The IVRTM was put forward in this research based on the multimodal theory. Multimodal modes are triggered through a series of online- offline teaching activities as a result of learning efficiency improvement (Zhan, 2019). At present, studies lack multimodal teaching research on spatial fusion classes with VR assistance. The IVRTM teaching aims for mobilizing students’ multisensory perceptions for better learning effectiveness with VR assistance. The study aims to stimulate and activate learners’ multisensory channels in a highly immersive virtual reality setting (Anua et al., 2022). Students employ their information-processing sensory modes in the IVR learning environment. In the teaching scenario, a quantity of multimodal learning data from VR-assisted training can be captured, fused, and analyzed, which verified the learning effect through a comparison with multimodal data between the control class and experiment class and better understood the learning process so as to take some positive measures to intervene teaching if necessary (Hu et al., 2021).
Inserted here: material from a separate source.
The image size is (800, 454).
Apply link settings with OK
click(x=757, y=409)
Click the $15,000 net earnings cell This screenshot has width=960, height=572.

According to the research, educators would have more reliable references for processual evaluation and comprehensive evaluation of students’ performance and students could get continuous, embedded and real-time feedback on their ongoing learning (Zhang, 2011). VR-assisted teaching research is a support for the multimodal theory, which will be potential for understanding procedural learning in the future.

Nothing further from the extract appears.